=== Work required ===
Print every line of the following data word for word, with nothing changed, added, or left out.

=== Provided records ===
════
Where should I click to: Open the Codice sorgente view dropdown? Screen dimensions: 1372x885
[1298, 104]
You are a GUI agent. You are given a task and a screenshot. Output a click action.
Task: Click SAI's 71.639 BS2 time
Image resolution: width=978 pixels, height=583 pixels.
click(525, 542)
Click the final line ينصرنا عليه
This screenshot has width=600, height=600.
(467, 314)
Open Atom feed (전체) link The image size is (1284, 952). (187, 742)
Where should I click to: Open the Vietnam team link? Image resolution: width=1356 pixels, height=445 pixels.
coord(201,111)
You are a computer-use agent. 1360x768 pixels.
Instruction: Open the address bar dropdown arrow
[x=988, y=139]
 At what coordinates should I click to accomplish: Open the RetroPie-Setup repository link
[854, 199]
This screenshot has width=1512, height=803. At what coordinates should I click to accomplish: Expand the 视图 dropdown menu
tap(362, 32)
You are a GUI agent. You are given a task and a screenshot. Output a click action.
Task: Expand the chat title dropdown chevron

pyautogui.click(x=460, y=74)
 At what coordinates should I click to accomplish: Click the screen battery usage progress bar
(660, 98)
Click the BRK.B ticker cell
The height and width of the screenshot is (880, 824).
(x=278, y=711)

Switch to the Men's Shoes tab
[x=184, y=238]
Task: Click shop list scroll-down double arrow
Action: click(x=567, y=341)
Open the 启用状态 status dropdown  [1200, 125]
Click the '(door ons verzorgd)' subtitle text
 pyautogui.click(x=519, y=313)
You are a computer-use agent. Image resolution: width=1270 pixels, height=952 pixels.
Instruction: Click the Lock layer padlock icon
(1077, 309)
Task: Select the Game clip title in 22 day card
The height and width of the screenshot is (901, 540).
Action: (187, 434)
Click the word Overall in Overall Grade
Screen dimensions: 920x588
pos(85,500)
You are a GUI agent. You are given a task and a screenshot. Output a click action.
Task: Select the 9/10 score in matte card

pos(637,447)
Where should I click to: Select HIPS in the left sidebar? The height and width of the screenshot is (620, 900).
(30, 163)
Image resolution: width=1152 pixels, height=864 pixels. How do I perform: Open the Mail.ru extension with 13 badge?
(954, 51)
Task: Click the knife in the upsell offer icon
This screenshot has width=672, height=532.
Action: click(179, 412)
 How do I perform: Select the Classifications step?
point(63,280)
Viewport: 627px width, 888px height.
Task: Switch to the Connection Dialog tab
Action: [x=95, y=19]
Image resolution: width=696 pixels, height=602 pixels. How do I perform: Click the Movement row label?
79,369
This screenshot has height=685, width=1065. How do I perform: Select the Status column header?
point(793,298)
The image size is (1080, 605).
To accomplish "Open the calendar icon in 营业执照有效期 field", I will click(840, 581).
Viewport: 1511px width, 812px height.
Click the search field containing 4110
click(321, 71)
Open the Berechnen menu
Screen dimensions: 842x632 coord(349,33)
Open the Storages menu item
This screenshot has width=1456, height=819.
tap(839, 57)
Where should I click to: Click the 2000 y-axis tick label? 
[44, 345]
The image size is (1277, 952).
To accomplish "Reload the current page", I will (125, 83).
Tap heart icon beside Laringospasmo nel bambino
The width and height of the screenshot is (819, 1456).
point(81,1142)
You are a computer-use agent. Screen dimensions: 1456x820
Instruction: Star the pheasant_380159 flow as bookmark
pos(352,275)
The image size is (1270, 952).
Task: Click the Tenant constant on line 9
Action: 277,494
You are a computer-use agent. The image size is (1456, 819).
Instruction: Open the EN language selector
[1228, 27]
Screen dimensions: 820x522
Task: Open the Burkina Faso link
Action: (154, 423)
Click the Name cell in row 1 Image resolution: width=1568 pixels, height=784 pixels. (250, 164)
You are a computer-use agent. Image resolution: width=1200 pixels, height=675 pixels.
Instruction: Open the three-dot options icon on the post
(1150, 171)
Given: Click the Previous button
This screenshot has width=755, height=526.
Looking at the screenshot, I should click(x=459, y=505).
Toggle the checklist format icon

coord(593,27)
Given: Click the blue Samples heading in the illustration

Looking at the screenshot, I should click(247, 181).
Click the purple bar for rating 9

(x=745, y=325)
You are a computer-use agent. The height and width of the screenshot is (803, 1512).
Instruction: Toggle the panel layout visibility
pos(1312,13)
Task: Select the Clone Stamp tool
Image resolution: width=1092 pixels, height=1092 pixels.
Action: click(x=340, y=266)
════
=== Exercise answer ===
Where should I click to: Open the Codice sorgente view dropdown? Screen dimensions: 1372x885
[1298, 104]
You are a GUI agent. You are given a task and a screenshot. Output a click action.
Task: Click SAI's 71.639 BS2 time
Image resolution: width=978 pixels, height=583 pixels.
click(525, 542)
Click the final line ينصرنا عليه
This screenshot has width=600, height=600.
(467, 314)
Open Atom feed (전체) link The image size is (1284, 952). (187, 742)
Where should I click to: Open the Vietnam team link? Image resolution: width=1356 pixels, height=445 pixels.
coord(201,111)
You are a computer-use agent. 1360x768 pixels.
Instruction: Open the address bar dropdown arrow
[x=988, y=139]
 At what coordinates should I click to accomplish: Open the RetroPie-Setup repository link
[854, 199]
This screenshot has width=1512, height=803. At what coordinates should I click to accomplish: Expand the 视图 dropdown menu
tap(362, 32)
You are a GUI agent. You are given a task and a screenshot. Output a click action.
Task: Expand the chat title dropdown chevron

pyautogui.click(x=460, y=74)
 At what coordinates should I click to accomplish: Click the screen battery usage progress bar
(660, 98)
Click the BRK.B ticker cell
The height and width of the screenshot is (880, 824).
(x=278, y=711)

Switch to the Men's Shoes tab
[x=184, y=238]
Task: Click shop list scroll-down double arrow
Action: click(x=567, y=341)
Open the 启用状态 status dropdown  [1200, 125]
Click the '(door ons verzorgd)' subtitle text
 pyautogui.click(x=519, y=313)
You are a computer-use agent. Image resolution: width=1270 pixels, height=952 pixels.
Instruction: Click the Lock layer padlock icon
(1077, 309)
Task: Select the Game clip title in 22 day card
The height and width of the screenshot is (901, 540).
Action: (187, 434)
Click the word Overall in Overall Grade
Screen dimensions: 920x588
pos(85,500)
You are a GUI agent. You are given a task and a screenshot. Output a click action.
Task: Select the 9/10 score in matte card

pos(637,447)
Where should I click to: Select HIPS in the left sidebar? The height and width of the screenshot is (620, 900).
(30, 163)
Image resolution: width=1152 pixels, height=864 pixels. How do I perform: Open the Mail.ru extension with 13 badge?
(954, 51)
Task: Click the knife in the upsell offer icon
This screenshot has width=672, height=532.
Action: click(179, 412)
 How do I perform: Select the Classifications step?
point(63,280)
Viewport: 627px width, 888px height.
Task: Switch to the Connection Dialog tab
Action: [x=95, y=19]
Image resolution: width=696 pixels, height=602 pixels. How do I perform: Click the Movement row label?
79,369
This screenshot has height=685, width=1065. How do I perform: Select the Status column header?
point(793,298)
The image size is (1080, 605).
To accomplish "Open the calendar icon in 营业执照有效期 field", I will click(840, 581).
Viewport: 1511px width, 812px height.
Click the search field containing 4110
click(321, 71)
Open the Berechnen menu
Screen dimensions: 842x632 coord(349,33)
Open the Storages menu item
This screenshot has width=1456, height=819.
tap(839, 57)
Where should I click to: Click the 2000 y-axis tick label? 
[44, 345]
The image size is (1277, 952).
To accomplish "Reload the current page", I will (125, 83).
Tap heart icon beside Laringospasmo nel bambino
The width and height of the screenshot is (819, 1456).
point(81,1142)
You are a computer-use agent. Screen dimensions: 1456x820
Instruction: Star the pheasant_380159 flow as bookmark
pos(352,275)
The image size is (1270, 952).
Task: Click the Tenant constant on line 9
Action: 277,494
You are a computer-use agent. The image size is (1456, 819).
Instruction: Open the EN language selector
[1228, 27]
Screen dimensions: 820x522
Task: Open the Burkina Faso link
Action: (154, 423)
Click the Name cell in row 1 Image resolution: width=1568 pixels, height=784 pixels. (250, 164)
You are a computer-use agent. Image resolution: width=1200 pixels, height=675 pixels.
Instruction: Open the three-dot options icon on the post
(1150, 171)
Given: Click the Previous button
This screenshot has width=755, height=526.
Looking at the screenshot, I should click(x=459, y=505).
Toggle the checklist format icon

coord(593,27)
Given: Click the blue Samples heading in the illustration

Looking at the screenshot, I should click(247, 181).
Click the purple bar for rating 9

(x=745, y=325)
You are a computer-use agent. The height and width of the screenshot is (803, 1512).
Instruction: Toggle the panel layout visibility
pos(1312,13)
Task: Select the Clone Stamp tool
Image resolution: width=1092 pixels, height=1092 pixels.
Action: click(x=340, y=266)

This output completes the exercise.